Eleanor & Park is a story about life. It shows us the worst part of it, but also the best one, and it’s both depressing and hopeful at the same time. Eleanor and Park are both so different, but also similar in so many ways. This book made me smile a lot, but it also made me sad so many times. There are all those hopeless scenes when you think everything, no matter how unfair it is, can’t be helped and I don’t know what to do about it. But then there’s another scene where everything, no matter how awkward, is better only because Eleanor and Park are together. They are just so brave, fighting to be together no matter what.
But then the ending arrives, and everything just breaks down into pieces. I don’t understand Eleanor. Then I cry. Then I still cannot understand. Why does it end like that? And then, last sentence, a trace of hope. The end. It’s like the whole novel had a pace, a getting-to-know-each-other pace, and then suddenly she’s gone and everything comes crashing down to the ending.

But I loved the book so much… Hope, dreams, disappointments, tears, laughs, music, comics, family, friendship, love…; the story is life. And we should all read a love story as hopeful and realistic as this one. 

Just One Day, by Gayle Forman (Just One Day #1)

Synopsis:
Allyson Healey's life is exactly like her suitcase—packed, planned, ordered. Then on the last day of her three-week post-graduation European tour, she meets Willem. A free-spirited, roving actor, Willem is everything she’s not, and when he invites her to abandon her plans and come to Paris with him, Allyson says yes. This uncharacteristic decision leads to a day of risk and romance, liberation and intimacy: 24 hours that will transform Allyson’s life.

This book was the best thing I’ve run into for a long, long while. I fell in love with it in the third page, when my mind had processed how beautiful Gayle Forman’s writing is. Even in the first scene, where Allyson and Melanie are just waiting there in line to see a play, everything was told really naturally, really gracefully and with complete honesty. And that’s the kind of writing that I enjoy reading the most.
About the characters... the secondary characters, meaning everyone who’s not Allyson or Willem, were pretty strong in the novel, allowing the main characters to express themselves with other people who reflected different characteristics of theirs. Céline was a part of Willem that he didn’t show to Allyson (or Lulu), just like her friends, both Melanie and the ones she met at university, and her family helped developing the character. Since the story was focused on Allyson, Willem was sort of an unknown character to us readers; we only knew what Allyson knew, which was interesting. He remained sort of a mystery throughout the whole novel, and that’s why the second book in the bilogy is about him, about his life and his feelings.

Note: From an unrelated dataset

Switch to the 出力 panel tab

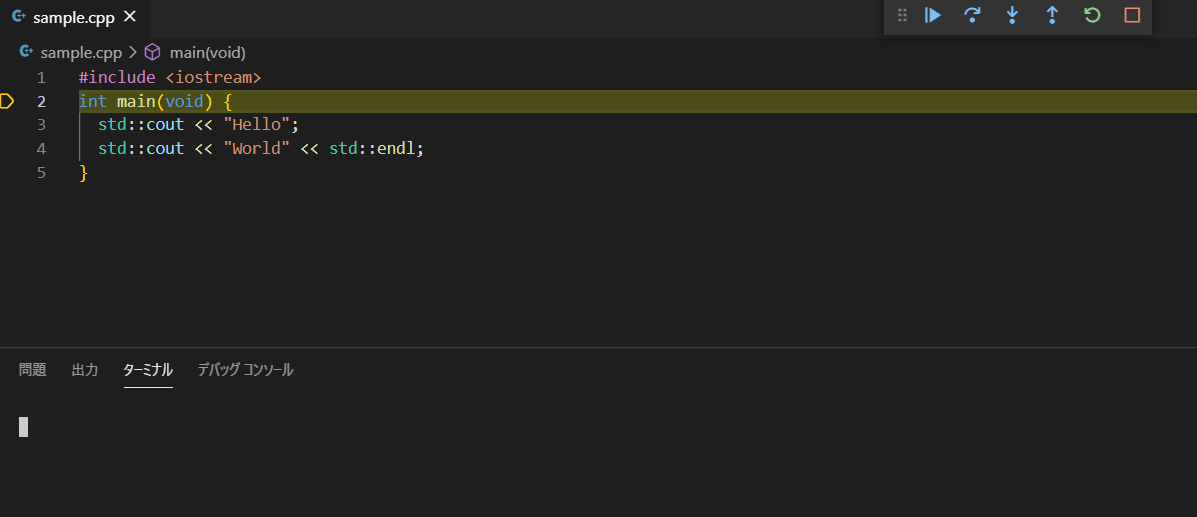click(x=85, y=370)
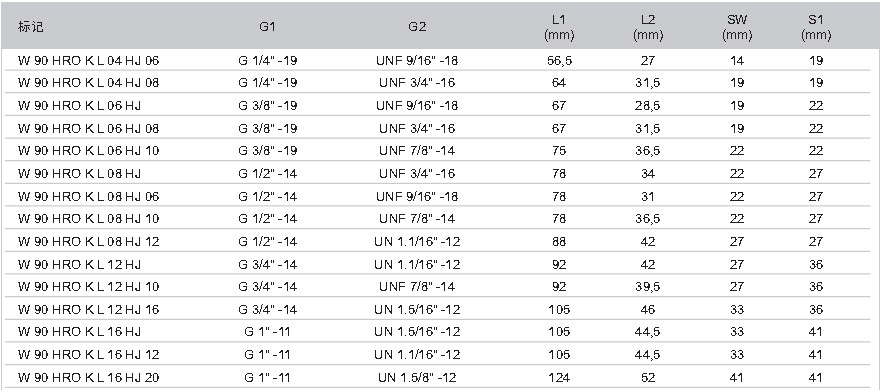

The story didn’t have much of a plot, since it was mainly about finding that guy Allyson spent a day with. But I like the idea. I don’t think it’s feasible in real life, I mean, it’s only one day; that many things and feelings and obsession happening in a day? I find it beautiful that she spends a full year looking for him, but I don’t see it that realistic. But the thing about the book, how I interpret it, is that the important thing is not the stuff that happens, meaning the action is not the main thing. It’s a story about hope, memories, love, and, above everything else, accidents.